→ Supplied material:
[Start of section]

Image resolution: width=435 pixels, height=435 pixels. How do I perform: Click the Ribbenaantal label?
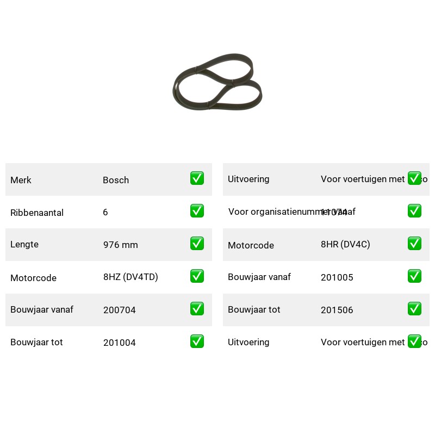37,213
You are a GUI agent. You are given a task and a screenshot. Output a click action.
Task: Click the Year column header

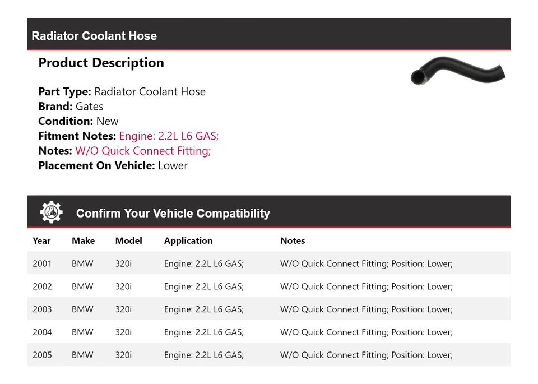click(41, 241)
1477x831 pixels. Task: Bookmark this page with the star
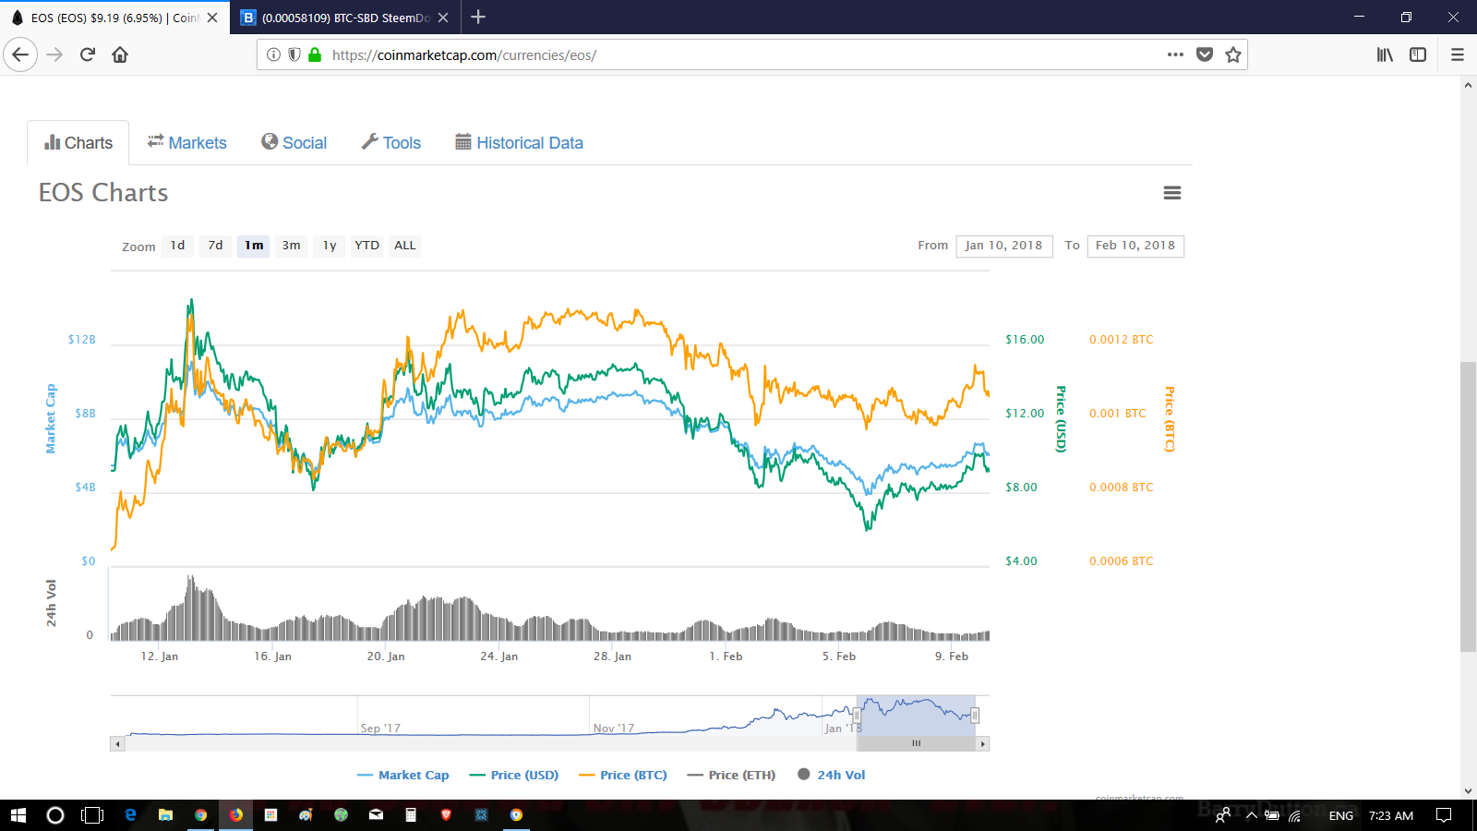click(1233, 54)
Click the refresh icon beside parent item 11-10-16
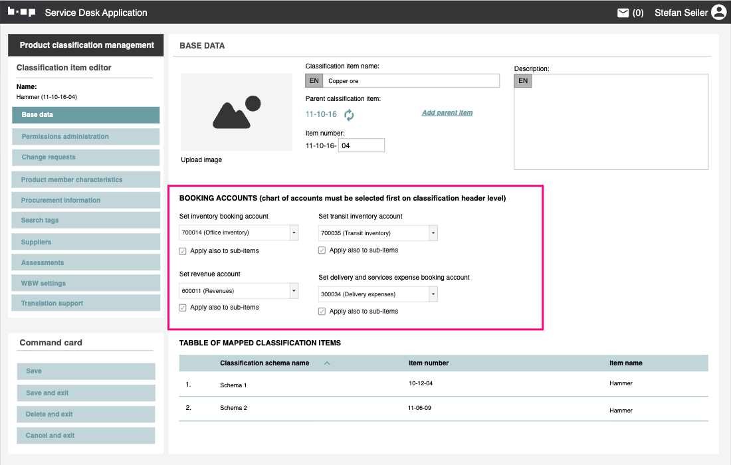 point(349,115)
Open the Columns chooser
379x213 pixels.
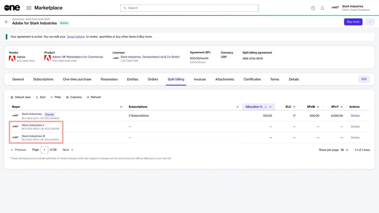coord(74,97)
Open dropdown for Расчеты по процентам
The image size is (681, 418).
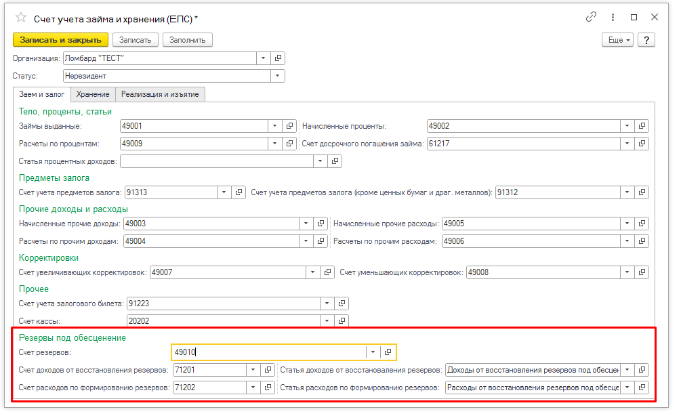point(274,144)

[End of section]
[Start of section]

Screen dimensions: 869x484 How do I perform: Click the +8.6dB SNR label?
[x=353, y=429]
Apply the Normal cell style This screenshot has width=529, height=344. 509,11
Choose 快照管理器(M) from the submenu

[End of section]
[Start of section]

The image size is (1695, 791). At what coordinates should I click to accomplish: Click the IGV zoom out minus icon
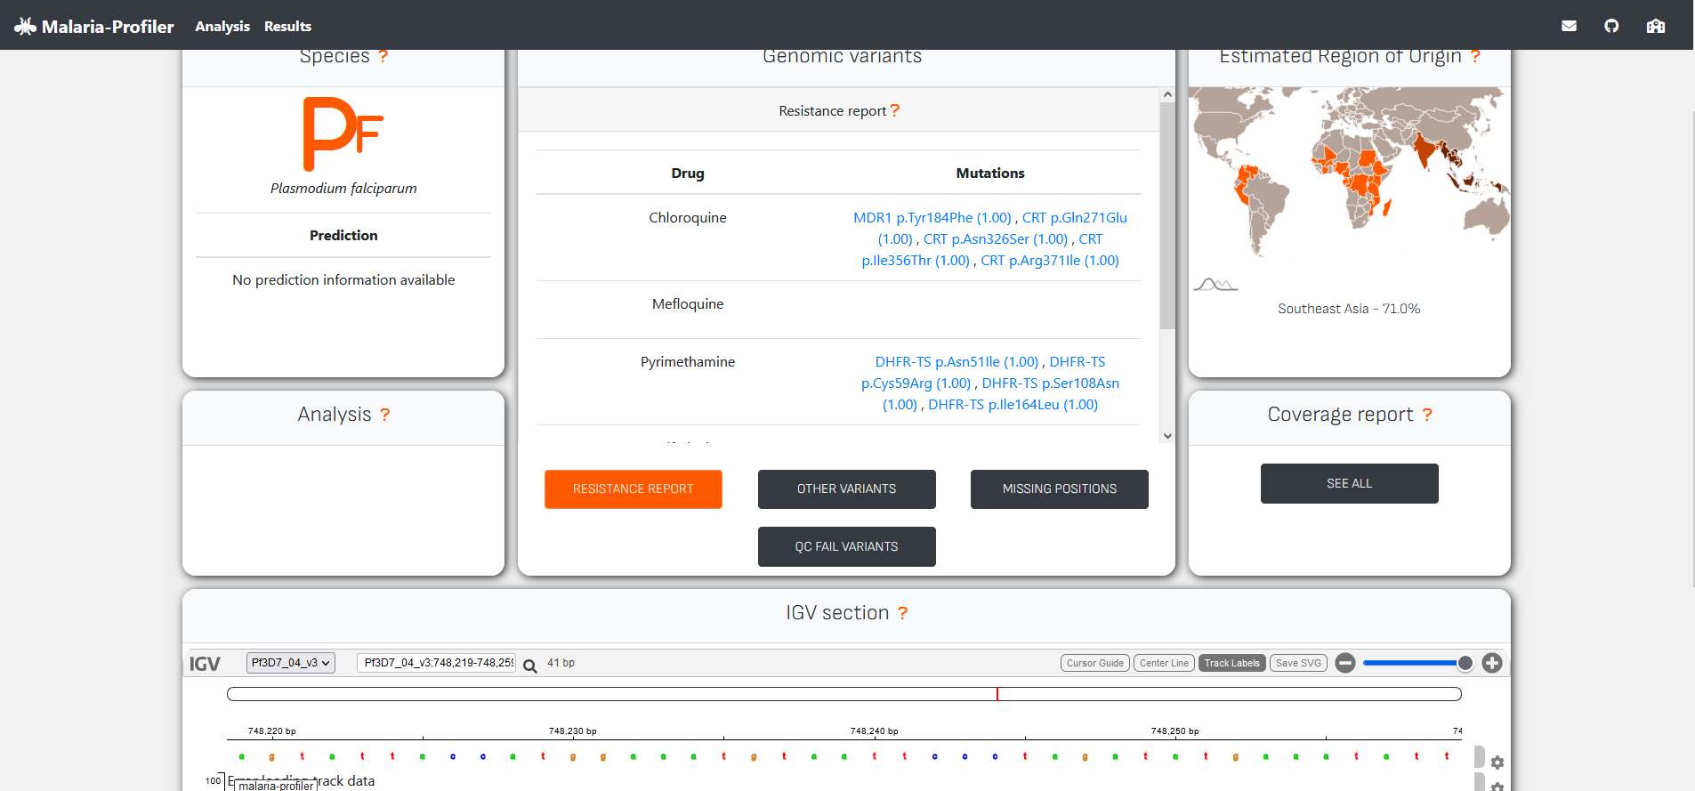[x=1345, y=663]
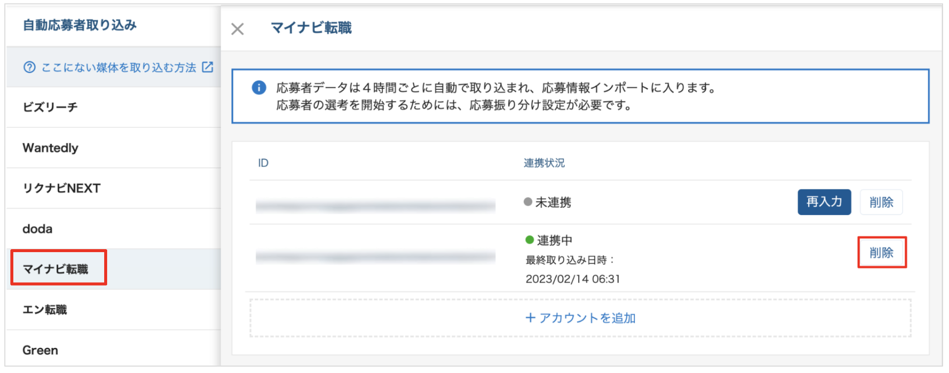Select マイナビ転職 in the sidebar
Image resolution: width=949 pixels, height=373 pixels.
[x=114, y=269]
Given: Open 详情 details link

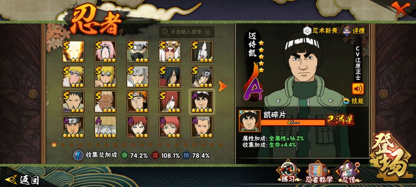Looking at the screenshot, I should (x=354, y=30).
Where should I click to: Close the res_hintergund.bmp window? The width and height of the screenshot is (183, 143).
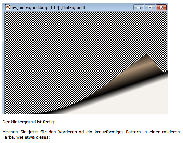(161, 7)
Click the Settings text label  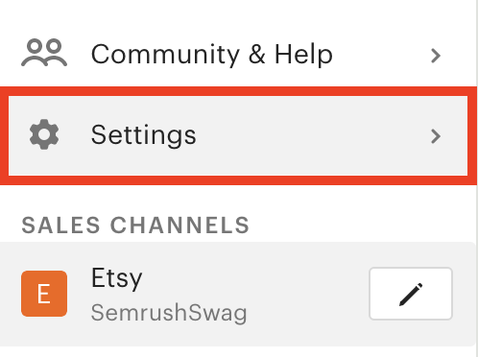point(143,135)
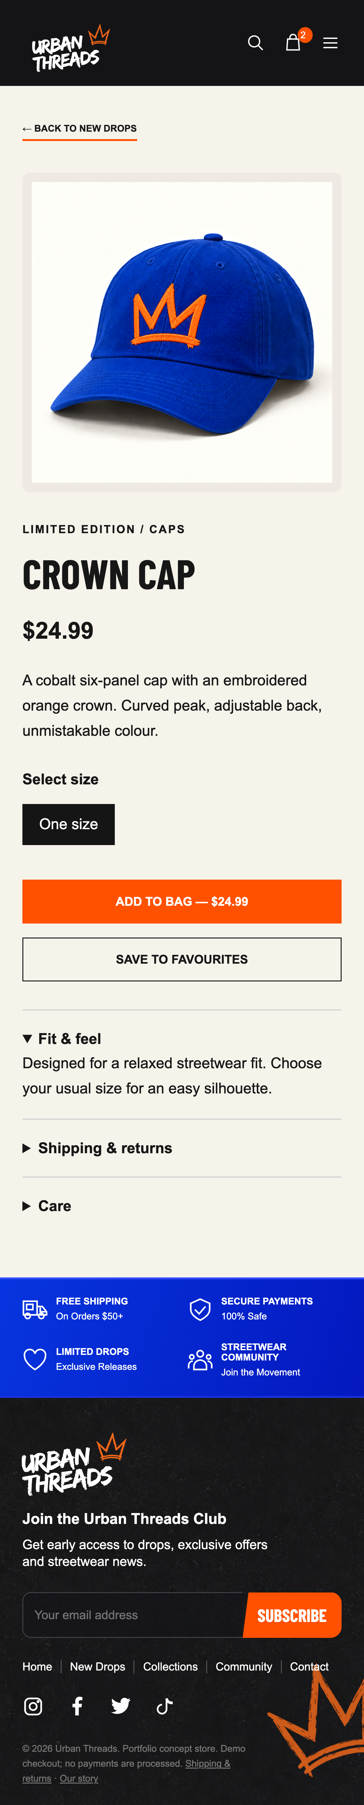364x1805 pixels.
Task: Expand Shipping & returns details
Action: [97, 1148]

[End of section]

→ Problem description:
Look above for the line containing "Image resolution: width=435" and the line containing "Open dropdown for Расчеты по процентам", then reproduce both and everything between them exactly, pictures omitted.

→ Answer box:
Image resolution: width=435 pixels, height=435 pixels. How do I perform: Click the Ribbenaantal label?
37,213
You are a GUI agent. You are given a task and a screenshot. Output a click action.
Task: Click the Year column header

click(41, 241)
1477x831 pixels. Task: Bookmark this page with the star
click(1233, 54)
Click the refresh icon beside parent item 11-10-16
 point(349,115)
Open the Columns chooser
379x213 pixels.
coord(74,97)
Open dropdown for Расчеты по процентам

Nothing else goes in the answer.